The Mighty Viking

Conquering those things we must, one story at a time

Showering the Brick Walkways

 I awakened to the last workday of the week, already occupied with the day’s worries.  A Man with five daughters has no shortage of cares, and my mind seemed determined on this day to give each one a good and proper fretting. I rolled towards my nightstand like a runner turning to the starter’s gun.

Three luminescent blue digits glowed dispassionately in an otherwise dark room.


Ready?  Go.

Worry #1: if I don’t go back to sleep I will be too tired to give the rest of my troubles my best.

(I’m nothing if not very, very good at lining up a long, nearly unbroken string of trifles to smooth the momentary gaps between major catastrophes)
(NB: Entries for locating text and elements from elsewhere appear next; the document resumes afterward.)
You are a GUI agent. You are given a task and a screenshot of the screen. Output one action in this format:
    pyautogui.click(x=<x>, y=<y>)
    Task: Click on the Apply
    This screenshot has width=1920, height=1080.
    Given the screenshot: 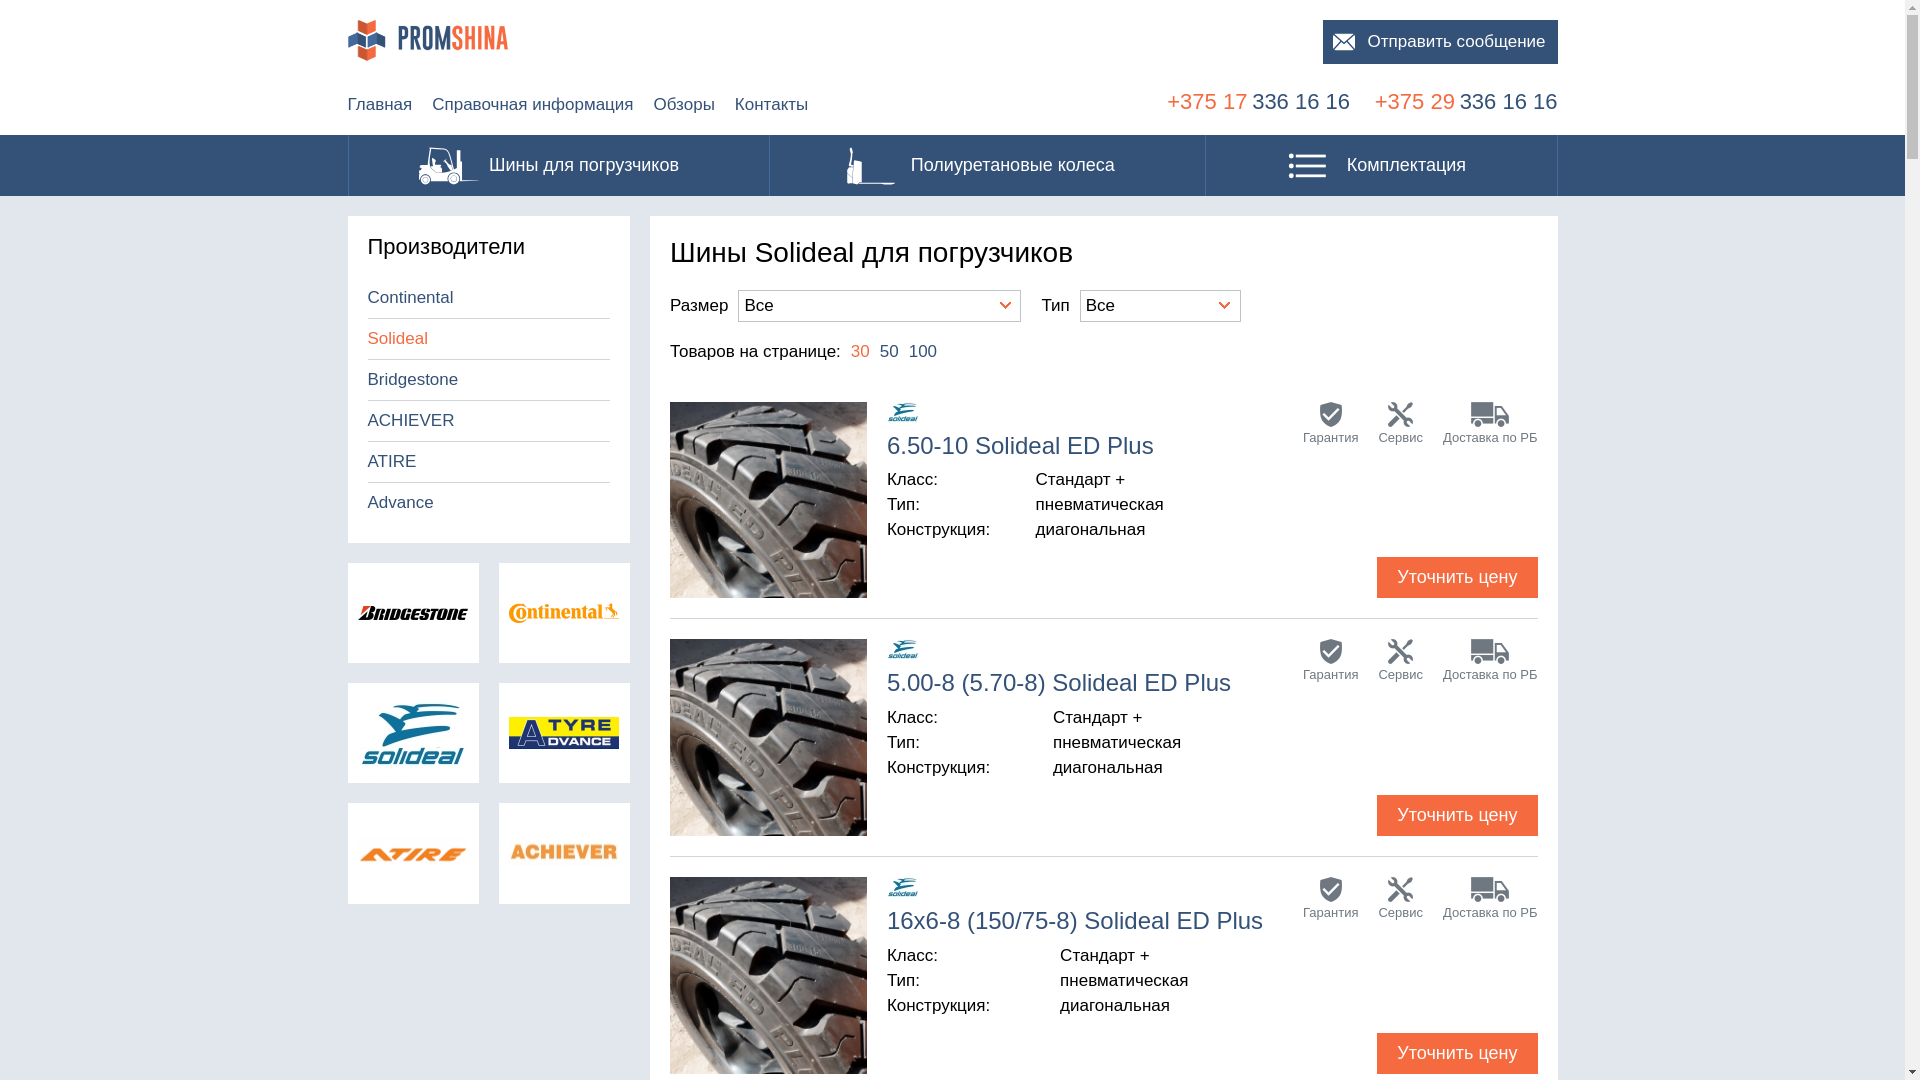 What is the action you would take?
    pyautogui.click(x=42, y=20)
But it was true, and the momentary distraction decoupled me from the matter that awoke me in the first place.  I realized that here in this quiet room I couldn’t conduct any of the day’s business and so could enjoy the moment without the niggling sense I should be doing…something.

So I just listened.

At first some of the day’s pressing matters threw words into the space where the night’s sounds gently breathed.  Quietly, the sound of rain on the brick below my bedroom window enveloped the room in its soft, persistent sound.  Rain on the brick.  Rain in the trees.  Rain on the roof, on the soil of my garden.  Rain, no single drop heard, but every drop counting.

I smiled like a child beneath a mothers blanket, smiling at the monsters rage.  I thought of my mother and the blankets she had made for me, the reassuring soft whoosh of the cloth landing against my chest, and the gentle voice reassuring me there are no such thing as monsters while hands tucked the sides in.  I knew there were monsters.  But I knew I had just been given Magic straight from the Queen herself, and that was as good as banishment to my foes.

In the adjoining room my son’s quiet breathing rose and fell.  His needs fill up most days, his comfortable respiration allowed me to move on, knowing the frequent pain he felt was at bay.  This watch-tower was secure, I patrolled on through the night.

I thought to sort through the business of the upcoming day.  In addition to my profession’s demands, Friday is a day to prepare, to put my house in order and make sure I am free to worship un-interrupted on my Sabbath.  I’m not a church-goer by any stretch, and my worship would probably not satisfy even the most liberal doctrine-minded of the saints.  But the act of Friday preparation is deeply engrained, a childhood tradition that connects me to a Greater Consciousness.  I cling to it like a lost sailor,  riding my galleon of gathered debris, picking up bedraggled mates amidst smoke and ruin.  But I prepare nonetheless.  A list of tasks was made and forgotten.  It would never keep till morning.


The glowing digits illuminate a few inches of the night stand’s edge.  One of the early log trucks broke the stillness, lumbering onto the highway a quarter mile away, and then waltzing its way through its gearing to fade into the upper valley, and eventually the hills themselves.  My eyes, drawn to the sound, think heavily on the faint glow through the slats on the blinds.  The full moon has broken through the clouds, a mother checking her child through a cracked door.  I pretend to be a sleep, and vaguely wonder why I am not asleep. The gentle voice of the earth repeats its quieting mantra – one that the light of day drowns out.

The rain returns, showering the brick walkway, and the garden soil, the lawn.  It showers my consciousness.

And it showers my unconsciousness.  Peace, watered and nourished, begins to grow, in a space otherwise forgotten and fertile in my head.